▶ What to do
Return the full listing exactly as it is written.

▶ Supplied entries
%%
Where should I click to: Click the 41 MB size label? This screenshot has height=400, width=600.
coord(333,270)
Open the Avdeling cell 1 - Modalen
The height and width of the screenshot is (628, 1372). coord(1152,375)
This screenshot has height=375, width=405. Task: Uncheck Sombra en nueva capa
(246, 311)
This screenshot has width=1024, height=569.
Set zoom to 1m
%%
▶ Your response
Where should I click to: Click the 41 MB size label? This screenshot has height=400, width=600.
coord(333,270)
Open the Avdeling cell 1 - Modalen
The height and width of the screenshot is (628, 1372). coord(1152,375)
This screenshot has height=375, width=405. Task: Uncheck Sombra en nueva capa
(246, 311)
This screenshot has width=1024, height=569.
Set zoom to 1m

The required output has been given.